Astor case shines light on issue of elder care

7/30/2006

Remember Brooke Astor?

She was the sort of person who used to come to mind when we said "rich," before the 1990s market let the term "nouveau riche" lose its pejorative meaning.

Socialite philanthropist Brooke Astor couldn't give away money fast enough. By the time she closed the Astor Foundation nearly 10 years ago, her largesse sprinkled $200 million over charities, thanks in great part to her third husband.

Vincent Astor died in 1959, the great-grandson of John Jacob Astor, who - once upon a pre-Warren Buffet-Donald Trump time - was the single richest man in America.

You're forgiven if it all seems hazy; the lady is 104 years old, after all.

(Although, I must say, in a New York Times photo of her 100th birthday party -sky-blue dress, white gloves, pearl choker and earrings, wheat-colored hair perfectly waved - she looked fabulous.)

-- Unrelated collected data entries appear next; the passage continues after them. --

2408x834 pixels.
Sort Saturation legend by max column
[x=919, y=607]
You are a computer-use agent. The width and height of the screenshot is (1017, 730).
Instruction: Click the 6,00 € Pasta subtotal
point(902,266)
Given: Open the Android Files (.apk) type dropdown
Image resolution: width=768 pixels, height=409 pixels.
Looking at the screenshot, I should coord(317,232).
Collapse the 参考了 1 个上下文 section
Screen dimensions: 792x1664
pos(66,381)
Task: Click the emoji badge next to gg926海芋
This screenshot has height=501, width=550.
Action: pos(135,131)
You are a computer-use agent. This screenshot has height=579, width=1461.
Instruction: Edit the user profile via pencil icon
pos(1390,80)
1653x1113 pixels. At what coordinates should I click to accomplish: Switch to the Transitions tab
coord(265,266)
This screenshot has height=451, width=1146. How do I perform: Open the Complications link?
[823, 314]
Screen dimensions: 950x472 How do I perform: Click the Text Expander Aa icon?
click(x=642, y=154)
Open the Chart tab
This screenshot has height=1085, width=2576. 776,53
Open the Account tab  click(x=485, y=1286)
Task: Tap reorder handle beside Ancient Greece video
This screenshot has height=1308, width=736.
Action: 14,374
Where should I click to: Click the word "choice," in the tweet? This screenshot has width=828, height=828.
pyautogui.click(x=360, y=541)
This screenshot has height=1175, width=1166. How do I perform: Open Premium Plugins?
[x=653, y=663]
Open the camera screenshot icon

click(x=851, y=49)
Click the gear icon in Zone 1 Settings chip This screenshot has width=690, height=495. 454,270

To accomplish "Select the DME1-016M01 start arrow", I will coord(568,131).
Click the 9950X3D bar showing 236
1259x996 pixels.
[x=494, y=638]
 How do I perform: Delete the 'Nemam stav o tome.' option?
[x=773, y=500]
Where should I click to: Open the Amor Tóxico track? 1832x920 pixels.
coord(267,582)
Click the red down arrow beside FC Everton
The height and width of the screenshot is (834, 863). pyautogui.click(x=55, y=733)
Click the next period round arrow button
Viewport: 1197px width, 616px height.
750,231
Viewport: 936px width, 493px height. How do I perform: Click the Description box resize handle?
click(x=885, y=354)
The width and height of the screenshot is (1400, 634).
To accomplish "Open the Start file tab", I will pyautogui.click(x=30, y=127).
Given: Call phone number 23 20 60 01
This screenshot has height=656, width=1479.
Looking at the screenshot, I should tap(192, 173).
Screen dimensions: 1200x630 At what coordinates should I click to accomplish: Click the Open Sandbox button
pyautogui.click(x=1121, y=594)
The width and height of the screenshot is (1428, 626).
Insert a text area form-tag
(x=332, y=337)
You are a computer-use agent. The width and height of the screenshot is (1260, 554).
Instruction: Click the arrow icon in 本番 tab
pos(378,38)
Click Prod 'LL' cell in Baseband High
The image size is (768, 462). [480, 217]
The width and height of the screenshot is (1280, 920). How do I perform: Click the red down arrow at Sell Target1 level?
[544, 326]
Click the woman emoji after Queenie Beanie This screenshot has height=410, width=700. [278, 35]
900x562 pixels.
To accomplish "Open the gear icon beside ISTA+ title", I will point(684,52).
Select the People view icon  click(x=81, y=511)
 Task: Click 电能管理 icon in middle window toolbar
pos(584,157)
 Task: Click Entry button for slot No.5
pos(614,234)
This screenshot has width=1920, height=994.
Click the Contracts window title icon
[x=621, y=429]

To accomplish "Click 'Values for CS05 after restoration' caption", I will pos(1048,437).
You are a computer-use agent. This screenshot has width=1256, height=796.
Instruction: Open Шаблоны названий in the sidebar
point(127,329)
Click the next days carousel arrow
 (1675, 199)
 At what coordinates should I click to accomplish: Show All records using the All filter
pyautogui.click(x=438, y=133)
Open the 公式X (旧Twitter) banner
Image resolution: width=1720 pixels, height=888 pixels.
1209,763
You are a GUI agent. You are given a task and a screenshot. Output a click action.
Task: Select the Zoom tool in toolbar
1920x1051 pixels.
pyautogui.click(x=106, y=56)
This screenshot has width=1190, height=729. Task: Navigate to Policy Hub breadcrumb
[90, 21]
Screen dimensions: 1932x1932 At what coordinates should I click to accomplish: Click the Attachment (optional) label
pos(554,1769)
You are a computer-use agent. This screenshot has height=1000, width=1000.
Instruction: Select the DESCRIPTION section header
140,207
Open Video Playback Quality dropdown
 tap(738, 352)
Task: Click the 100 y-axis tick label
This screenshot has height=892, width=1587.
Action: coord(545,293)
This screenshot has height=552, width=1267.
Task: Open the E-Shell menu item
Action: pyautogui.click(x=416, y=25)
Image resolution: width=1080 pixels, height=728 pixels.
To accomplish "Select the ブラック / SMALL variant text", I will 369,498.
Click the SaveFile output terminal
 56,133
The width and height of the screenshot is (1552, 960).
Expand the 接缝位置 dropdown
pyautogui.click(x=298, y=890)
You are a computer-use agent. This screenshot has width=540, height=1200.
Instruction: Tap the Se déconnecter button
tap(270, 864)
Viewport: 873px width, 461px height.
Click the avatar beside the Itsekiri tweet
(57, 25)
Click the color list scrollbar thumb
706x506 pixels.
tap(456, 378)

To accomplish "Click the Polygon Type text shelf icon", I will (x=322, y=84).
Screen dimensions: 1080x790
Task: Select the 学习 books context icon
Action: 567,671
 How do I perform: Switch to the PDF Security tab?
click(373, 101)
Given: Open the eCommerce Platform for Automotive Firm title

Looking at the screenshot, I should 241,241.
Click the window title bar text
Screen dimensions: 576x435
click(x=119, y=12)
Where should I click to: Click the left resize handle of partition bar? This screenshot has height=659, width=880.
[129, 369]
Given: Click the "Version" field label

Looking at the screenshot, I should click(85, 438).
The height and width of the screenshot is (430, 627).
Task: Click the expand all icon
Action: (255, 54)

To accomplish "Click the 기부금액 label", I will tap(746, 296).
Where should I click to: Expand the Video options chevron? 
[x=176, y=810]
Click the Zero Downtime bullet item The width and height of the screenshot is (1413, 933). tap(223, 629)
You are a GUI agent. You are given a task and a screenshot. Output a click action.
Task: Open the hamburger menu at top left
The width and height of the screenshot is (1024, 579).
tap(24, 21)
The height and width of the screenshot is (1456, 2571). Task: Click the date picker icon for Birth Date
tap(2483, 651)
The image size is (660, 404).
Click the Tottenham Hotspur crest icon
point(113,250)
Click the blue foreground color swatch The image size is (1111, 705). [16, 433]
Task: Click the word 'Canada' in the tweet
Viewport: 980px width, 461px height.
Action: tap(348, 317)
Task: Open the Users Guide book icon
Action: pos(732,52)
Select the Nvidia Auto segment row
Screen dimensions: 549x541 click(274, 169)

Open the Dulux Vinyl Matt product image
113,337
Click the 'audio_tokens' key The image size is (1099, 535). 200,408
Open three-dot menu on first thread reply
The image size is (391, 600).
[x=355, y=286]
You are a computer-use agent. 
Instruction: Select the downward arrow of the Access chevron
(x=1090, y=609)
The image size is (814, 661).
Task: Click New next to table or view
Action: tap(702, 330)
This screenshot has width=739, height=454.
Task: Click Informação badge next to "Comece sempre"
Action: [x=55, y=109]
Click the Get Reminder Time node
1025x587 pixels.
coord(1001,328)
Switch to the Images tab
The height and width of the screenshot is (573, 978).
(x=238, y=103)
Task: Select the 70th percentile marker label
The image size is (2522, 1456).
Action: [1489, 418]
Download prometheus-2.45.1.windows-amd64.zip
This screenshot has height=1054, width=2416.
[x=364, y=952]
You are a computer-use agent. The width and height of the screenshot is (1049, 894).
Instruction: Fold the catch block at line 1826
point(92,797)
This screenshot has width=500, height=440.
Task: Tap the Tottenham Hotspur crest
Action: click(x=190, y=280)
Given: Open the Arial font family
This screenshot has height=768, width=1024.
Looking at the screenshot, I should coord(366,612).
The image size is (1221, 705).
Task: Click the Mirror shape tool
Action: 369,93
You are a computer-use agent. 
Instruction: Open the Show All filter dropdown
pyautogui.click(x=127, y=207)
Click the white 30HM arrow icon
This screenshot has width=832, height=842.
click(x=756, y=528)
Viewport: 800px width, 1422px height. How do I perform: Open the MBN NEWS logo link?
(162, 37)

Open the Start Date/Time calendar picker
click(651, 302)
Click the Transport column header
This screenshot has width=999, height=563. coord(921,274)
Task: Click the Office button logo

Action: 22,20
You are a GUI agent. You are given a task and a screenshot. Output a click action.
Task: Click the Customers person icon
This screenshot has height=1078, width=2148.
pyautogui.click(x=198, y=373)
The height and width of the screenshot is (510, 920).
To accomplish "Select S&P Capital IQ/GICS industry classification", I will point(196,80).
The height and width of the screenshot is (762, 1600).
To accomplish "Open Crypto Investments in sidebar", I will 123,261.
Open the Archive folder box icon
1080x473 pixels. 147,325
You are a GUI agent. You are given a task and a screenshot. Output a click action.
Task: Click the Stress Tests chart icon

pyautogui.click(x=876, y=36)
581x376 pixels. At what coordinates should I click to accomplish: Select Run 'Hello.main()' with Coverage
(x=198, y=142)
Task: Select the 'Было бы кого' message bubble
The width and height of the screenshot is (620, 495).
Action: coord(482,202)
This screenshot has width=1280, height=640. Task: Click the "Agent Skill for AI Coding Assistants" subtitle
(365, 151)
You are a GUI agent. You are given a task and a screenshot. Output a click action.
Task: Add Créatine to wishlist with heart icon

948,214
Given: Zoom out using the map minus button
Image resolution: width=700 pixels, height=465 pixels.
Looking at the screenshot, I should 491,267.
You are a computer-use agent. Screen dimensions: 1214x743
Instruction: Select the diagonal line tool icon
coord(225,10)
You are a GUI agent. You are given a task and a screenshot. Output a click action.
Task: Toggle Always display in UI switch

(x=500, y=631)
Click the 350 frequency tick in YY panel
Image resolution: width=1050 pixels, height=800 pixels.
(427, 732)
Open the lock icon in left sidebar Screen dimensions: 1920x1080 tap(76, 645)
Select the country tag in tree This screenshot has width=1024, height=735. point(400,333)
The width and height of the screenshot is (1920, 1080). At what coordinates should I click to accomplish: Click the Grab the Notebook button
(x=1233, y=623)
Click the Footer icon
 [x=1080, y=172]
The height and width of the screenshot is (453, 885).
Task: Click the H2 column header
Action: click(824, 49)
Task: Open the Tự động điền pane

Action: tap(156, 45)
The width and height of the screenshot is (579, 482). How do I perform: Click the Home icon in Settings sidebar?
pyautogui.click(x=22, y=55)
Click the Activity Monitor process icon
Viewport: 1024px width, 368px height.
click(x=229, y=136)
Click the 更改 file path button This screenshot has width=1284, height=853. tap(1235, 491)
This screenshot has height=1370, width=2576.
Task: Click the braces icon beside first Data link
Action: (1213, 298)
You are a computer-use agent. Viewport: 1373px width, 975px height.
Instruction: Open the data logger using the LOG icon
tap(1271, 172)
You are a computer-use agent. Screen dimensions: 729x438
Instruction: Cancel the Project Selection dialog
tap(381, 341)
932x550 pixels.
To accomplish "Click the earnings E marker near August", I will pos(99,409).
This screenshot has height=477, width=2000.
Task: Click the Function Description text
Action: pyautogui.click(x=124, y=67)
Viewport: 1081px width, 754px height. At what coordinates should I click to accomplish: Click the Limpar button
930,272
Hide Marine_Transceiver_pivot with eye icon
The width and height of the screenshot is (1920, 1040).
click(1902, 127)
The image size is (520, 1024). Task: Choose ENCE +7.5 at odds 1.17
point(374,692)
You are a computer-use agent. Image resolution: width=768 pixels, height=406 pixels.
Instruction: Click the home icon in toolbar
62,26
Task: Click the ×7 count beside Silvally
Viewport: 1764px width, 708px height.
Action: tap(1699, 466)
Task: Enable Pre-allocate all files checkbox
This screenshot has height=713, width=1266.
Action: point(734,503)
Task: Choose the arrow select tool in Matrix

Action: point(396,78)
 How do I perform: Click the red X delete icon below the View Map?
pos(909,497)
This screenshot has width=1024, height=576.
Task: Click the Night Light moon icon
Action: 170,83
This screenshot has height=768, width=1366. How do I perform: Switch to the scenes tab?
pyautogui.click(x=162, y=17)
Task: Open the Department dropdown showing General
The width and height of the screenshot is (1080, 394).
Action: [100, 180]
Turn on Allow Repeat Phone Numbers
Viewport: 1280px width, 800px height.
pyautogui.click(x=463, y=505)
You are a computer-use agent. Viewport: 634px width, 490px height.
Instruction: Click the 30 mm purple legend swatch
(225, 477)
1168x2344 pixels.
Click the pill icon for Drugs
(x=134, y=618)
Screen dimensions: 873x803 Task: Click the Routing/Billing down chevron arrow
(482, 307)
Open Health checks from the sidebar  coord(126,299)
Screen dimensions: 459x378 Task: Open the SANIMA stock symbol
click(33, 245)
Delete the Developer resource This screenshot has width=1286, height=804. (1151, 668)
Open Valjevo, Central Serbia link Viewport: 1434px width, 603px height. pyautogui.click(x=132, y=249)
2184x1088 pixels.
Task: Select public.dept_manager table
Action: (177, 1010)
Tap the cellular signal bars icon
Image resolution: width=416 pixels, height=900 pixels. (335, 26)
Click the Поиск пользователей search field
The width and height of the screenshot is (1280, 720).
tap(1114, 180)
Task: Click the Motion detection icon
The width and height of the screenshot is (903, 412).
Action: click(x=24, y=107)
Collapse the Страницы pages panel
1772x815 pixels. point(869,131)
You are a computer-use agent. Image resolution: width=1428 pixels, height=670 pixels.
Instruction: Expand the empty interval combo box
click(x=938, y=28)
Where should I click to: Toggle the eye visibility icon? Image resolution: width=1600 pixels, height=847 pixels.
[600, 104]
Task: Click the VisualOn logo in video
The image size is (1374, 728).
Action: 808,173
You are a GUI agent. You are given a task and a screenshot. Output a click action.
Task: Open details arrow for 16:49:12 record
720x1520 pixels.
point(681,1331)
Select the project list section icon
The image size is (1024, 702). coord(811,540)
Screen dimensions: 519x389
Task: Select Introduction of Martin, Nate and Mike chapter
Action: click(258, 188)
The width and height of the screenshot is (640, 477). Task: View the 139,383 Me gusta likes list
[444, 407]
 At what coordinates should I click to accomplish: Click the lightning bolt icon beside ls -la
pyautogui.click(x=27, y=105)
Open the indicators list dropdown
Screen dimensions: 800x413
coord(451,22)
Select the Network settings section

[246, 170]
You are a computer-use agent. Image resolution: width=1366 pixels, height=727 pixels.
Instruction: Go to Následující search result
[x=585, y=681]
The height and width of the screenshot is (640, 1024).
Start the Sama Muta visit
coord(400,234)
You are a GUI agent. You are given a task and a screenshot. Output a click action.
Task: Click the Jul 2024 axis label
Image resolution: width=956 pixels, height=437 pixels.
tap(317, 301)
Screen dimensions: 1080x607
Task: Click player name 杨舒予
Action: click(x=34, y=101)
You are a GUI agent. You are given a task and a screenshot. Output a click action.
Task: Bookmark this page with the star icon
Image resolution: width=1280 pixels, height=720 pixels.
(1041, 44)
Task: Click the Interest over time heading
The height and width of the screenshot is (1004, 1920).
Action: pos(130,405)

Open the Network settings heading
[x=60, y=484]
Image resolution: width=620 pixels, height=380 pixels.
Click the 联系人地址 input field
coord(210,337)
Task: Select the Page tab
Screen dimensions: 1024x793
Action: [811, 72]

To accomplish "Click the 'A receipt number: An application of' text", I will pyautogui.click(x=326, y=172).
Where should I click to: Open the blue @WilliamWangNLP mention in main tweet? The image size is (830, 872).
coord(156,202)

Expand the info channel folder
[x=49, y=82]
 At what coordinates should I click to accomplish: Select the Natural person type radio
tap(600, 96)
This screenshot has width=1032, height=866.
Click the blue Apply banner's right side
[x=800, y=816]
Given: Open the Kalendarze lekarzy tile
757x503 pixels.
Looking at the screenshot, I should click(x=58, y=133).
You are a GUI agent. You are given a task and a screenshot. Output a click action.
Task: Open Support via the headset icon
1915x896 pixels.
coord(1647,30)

As last week came to a close, she was hospitalized after a 53-year-old grandson went to court claiming his 82-year-old father, who handles his mother's $45 million fortune, refused to provide Mrs. Astor with adequate care.

The tale of her maltreatment remains in the unproved lawsuit stage that highlights this family squabble. Still, it's much the type of situation that was under scrutiny Thursday at the University of Toledo's law college auditorium.

There, some 500 law enforcement officials met for a session titled "New Approaches in the Identification, Investigation, and Effective Prosecution of Crimes Against the Elderly."

Despite the bold-faced names and bank accounts, the alleged circumstances of Mrs. Astor's straits aren't so different from any other tale of an old person's abuse or neglect. The Washington-based National Center on Elder Abuse, in a 2004 survey reporting the latest available nationwide statistics, says almost 90 percent of abuse allegations take place in domestic settings.

And usually (about two-thirds of the time), abuse victims are women, while most often their abusers are their own adult kids (33 percent of the time) or other family members (21 percent).

While there's been a lot of recent attention to the institutional shortcomings of how we care for old people, it's much harder to detect familial maltreatment - even by others in the same family or by the proverbial unknowing neighbors.

In this case, Mrs. Astor's oblivious neighbor is legendary fashion designer Vera Wang, who told the New York Daily News she simply assumed the aging socialite was too frail to leave her home.

While Mrs. Astor lives in a Park Avenue apartment complete with a staff of servants, the New York Daily News reported she lived in "virtual squalor."

Her son reportedly wouldn't even authorize attendants to spend the money for nonslip socks, which they wanted to guard Mrs. Astor from falling. The woman known worldwide for impeccable grooming is now said to sleep in torn nightgowns on a couch that reeks of urine.

A lot of old people fear they'll outlive their assets.

But the Astor case underscores the notion that losing control over one's life can be even scarier.